File spoon-archives/marxism-international.archive/marxism-international_1997/97-04-13.095, message 76


Date: Sat, 12 Apr 97 4:45:01 EDT
From: boddhisatva <kbevans-AT-panix.com>
Subject: Re: M-I: SPGB and abolishing money






		Lew,



	As I say, I did hit upon the idea for utopian, egalitarian,
distribution, but I rejected it as incomplete, and many years ago.  


	When you wrote:

"If I could demonstrate a rational substitute for money there would be no
point in getting rid of money in the first place, dialectically or
otherwise. You seem to have taken on board too much bourgeois economics
and its assumptions."
 
- it was a dodge of the lowest order, but look, I'm happy if you're happy. 
I mean, I don't want to make you sound like a criminal for having a very
lofty goal in life.  I just believe that if you can't deal with the
dialectical logic that created capitalism, you can't be an effective
Marxist.


	If you can't understand that "primitive accumulation" occurred
under the most brutal and arbitrary conditions of feudal rule (thus sowing
the seeds for its own defeat), fine, accept the Ayn Rand view that
successful capitalists are the master race.  If you want to believe that
the market is inefficient when compared to planned economies, go ahead,
maybe technology will someday catch up with your hopes, and we can all
rest easy in the bosom of Big Brother.
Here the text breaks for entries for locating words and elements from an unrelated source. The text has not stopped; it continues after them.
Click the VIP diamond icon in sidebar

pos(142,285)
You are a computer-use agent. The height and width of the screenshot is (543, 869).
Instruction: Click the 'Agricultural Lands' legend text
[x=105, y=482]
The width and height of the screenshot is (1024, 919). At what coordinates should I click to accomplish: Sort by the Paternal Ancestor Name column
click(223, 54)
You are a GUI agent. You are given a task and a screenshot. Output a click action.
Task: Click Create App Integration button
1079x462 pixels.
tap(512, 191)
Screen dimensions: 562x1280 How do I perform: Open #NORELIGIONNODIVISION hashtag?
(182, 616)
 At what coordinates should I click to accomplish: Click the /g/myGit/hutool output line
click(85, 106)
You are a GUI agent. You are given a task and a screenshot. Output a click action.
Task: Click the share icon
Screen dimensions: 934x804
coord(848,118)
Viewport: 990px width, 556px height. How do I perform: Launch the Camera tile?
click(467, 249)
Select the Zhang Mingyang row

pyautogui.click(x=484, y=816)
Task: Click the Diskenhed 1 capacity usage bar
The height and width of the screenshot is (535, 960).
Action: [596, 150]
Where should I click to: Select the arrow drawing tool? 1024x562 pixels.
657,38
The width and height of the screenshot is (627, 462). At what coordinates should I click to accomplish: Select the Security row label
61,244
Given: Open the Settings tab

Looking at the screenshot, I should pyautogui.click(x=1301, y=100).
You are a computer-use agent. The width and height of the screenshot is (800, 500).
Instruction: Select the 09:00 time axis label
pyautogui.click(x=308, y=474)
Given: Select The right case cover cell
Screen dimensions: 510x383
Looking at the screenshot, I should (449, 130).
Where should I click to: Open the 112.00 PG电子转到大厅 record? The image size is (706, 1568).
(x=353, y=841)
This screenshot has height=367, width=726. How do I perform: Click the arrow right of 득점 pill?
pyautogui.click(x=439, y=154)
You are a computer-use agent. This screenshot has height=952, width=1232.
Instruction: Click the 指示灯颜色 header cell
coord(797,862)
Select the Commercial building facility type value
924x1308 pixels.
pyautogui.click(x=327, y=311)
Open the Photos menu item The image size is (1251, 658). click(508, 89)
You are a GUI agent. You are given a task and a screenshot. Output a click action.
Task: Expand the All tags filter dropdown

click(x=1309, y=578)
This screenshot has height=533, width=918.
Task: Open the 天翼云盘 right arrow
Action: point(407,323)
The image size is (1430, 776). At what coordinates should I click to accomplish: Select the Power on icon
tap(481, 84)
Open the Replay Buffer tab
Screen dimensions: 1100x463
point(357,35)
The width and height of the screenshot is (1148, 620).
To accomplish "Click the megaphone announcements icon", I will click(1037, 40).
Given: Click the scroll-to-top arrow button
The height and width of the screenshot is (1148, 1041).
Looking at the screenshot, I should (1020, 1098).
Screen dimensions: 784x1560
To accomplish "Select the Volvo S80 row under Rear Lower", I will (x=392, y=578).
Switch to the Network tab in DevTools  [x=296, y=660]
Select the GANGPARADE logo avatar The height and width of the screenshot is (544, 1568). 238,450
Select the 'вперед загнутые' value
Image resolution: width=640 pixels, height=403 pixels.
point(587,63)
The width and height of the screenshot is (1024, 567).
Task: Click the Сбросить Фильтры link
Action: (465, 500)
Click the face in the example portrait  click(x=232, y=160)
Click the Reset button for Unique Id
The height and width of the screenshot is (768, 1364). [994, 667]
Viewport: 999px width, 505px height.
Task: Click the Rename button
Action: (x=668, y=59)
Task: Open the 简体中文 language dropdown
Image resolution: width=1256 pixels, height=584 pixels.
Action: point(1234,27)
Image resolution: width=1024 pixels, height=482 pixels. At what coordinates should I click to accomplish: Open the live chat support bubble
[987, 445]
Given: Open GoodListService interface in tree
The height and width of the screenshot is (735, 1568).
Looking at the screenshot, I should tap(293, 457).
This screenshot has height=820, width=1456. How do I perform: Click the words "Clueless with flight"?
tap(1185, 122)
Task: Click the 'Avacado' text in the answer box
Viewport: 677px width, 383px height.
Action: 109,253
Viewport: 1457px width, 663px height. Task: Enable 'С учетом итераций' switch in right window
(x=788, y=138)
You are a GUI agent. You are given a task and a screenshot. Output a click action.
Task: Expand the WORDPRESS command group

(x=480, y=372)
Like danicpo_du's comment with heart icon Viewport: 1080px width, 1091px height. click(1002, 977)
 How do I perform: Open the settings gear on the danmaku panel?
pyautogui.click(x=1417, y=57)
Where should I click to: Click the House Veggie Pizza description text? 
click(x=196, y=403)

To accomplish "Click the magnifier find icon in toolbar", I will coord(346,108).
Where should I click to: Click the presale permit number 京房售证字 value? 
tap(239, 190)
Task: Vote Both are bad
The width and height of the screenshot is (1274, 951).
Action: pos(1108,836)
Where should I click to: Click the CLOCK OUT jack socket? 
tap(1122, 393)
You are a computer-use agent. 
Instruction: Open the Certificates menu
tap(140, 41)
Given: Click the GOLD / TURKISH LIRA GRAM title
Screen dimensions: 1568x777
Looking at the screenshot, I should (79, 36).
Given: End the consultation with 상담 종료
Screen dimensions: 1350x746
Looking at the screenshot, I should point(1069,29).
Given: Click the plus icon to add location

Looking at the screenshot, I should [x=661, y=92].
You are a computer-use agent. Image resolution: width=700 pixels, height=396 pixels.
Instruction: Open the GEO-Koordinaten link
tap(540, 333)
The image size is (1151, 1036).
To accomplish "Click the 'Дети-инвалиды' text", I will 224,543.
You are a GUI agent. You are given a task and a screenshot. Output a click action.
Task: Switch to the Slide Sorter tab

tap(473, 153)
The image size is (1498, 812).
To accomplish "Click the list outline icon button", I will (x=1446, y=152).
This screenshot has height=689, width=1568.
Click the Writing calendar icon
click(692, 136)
If you see no practical purposes
for prices, that's fine, although frankly I hope that you won't be the guy
programming the Big Computer.  However, if you want to call these vague,
but entirely laudable and strictly compassionate, hopes Marxism because
you found some equally vague text in Marx, I think you have to be
challenged.  This is not even because you may be wrong about Marx, you
very well may not be, or because you are at all destructive or mean to be,
but because your attitudes are akin to a corrosive substitution of desire
for logic in Marxist politics. 


	
	I feel that the collapse of Marxist-inspired centralism in Europe
means that we have to take a sober view of why Marxism has been an
intellectual triumph and a complete practical failure in our century.  I
feel that we have to accept where we are, and turn our attention towards a
very concrete, very Marxist, very dialectical theory of what a transition
to socialism requires.  I just do not believe that communal hopes and
revolutionary aspirations can be trusted to do the job again.  We must
look at each aspect of society - as the list is now doing with nationalism
-, decipher its dialectical path, and why capitalism distorts it or holds
it back.  Then we must imagine what forms those forces will take in
transition.  Then we must create broad principles of action based on those
theoretical dialectics.


      	I am openly proposing very theoretical work.  I believe that while
the historian and the economist are essential to keep fancy in check, this
is largely work for inventors.  It sounds like a flighty approach , and
possibly it is, but right now the very serious work of textual scholars,
historians, and other worthy intellectuals with rigorous methods have not
prevented us from being mired in ambiguity and impracticality, blurred in
our collective vision, and yoked with alienation from the people we desire
to serve.  They cannot be blamed, since their work is intellectually
serious and completely necessary.  What may have led to a desultory
movement, is as I said the substitution of desire for logic, and the
perceived need to defend our history to the disservice of forwarding our
politics.  While the latter is connected to intellectual culture (their
job being to analyze the status quo) it is not their fault.  While the
former is part of utopianism, that tendency cannot be blamed for having
lofty ideals, like Comrade Lew. 


	The fault lies in allowing rejection of capitalism to alienate one
>from its logical underpinnings, not of exploitation, but of positive
social success.  Even in the comparatively little Marx I have read, I
remember a forthright acknowledgment of capitalism's success.  This was
not a mere nod, as I see it, but a prerequisite for understanding his
theory.  Such a prerequisite understanding was not a mere map to the horror
of exploitation, but a guide to the dialectical development of a
successful modern society.  While it must be said that Marx was hardly a
cheerleader for bourgeois democracy, the logic of his method for analyzing
history demands us recognize that socialism will not be built on the ashes
of its predecessor, but the social and economic infrastructure.